Go through the entries below and count the lines where "computer" occurs. Give nothing but that number.

- _MATERIAL FOR THE TASK_

##########

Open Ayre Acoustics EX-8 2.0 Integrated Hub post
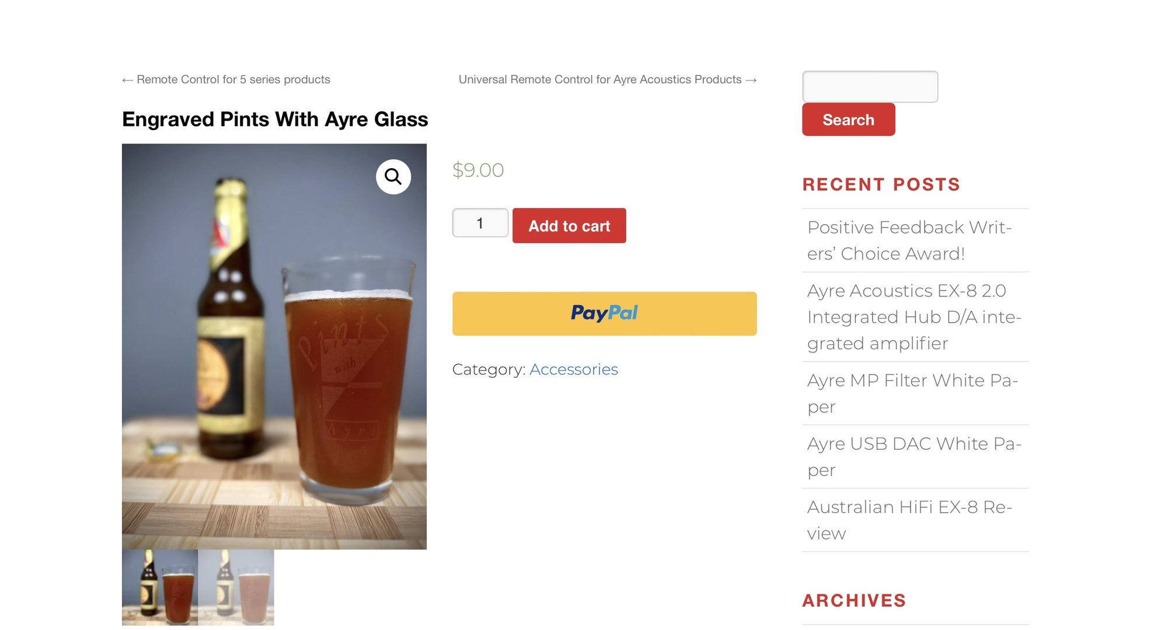 coord(913,317)
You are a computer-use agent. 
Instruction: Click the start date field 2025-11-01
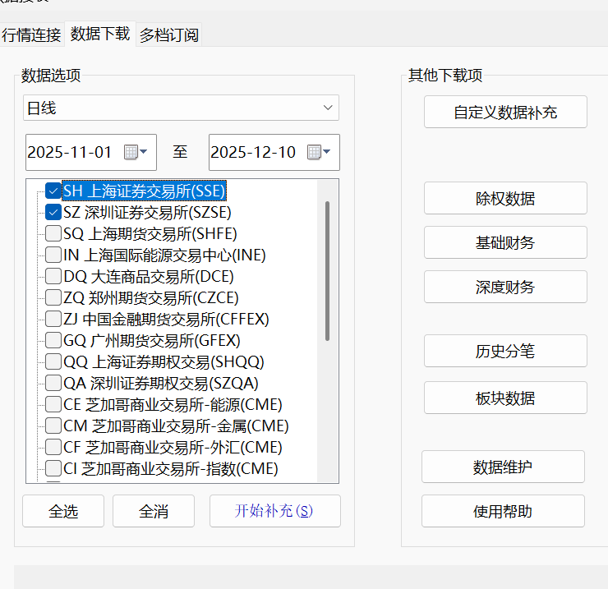click(x=70, y=152)
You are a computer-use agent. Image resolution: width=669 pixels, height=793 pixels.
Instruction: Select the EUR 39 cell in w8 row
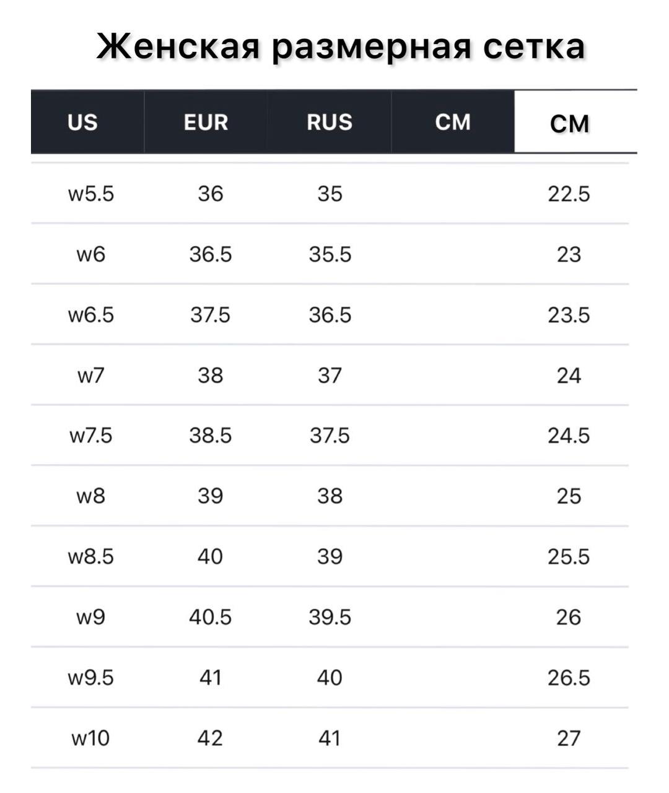(210, 496)
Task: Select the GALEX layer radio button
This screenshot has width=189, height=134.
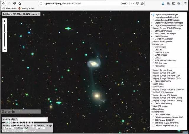Action: coord(153,58)
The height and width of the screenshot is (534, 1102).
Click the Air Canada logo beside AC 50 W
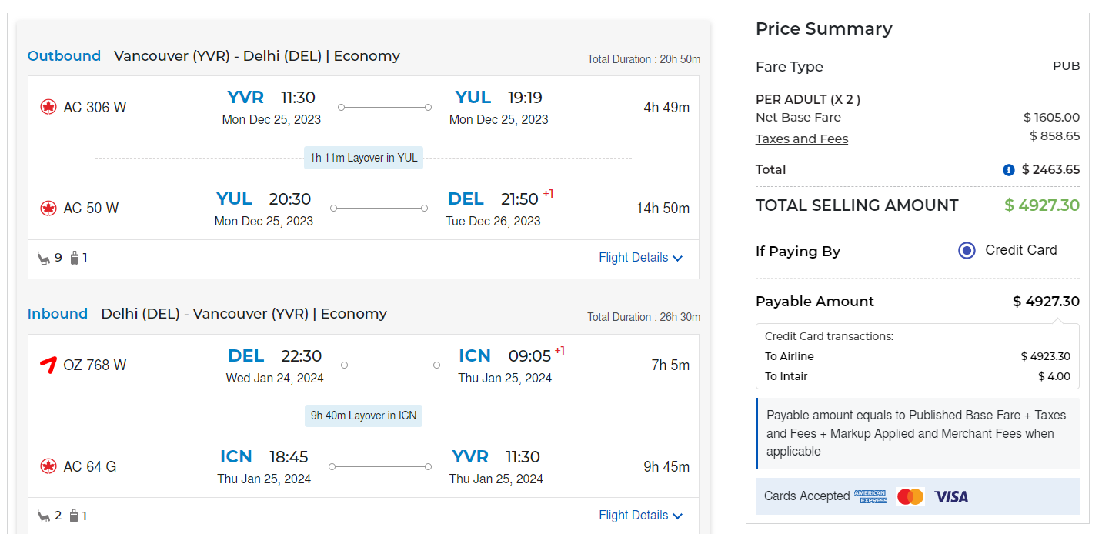[x=48, y=209]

##########

- _TASK RESULT_
2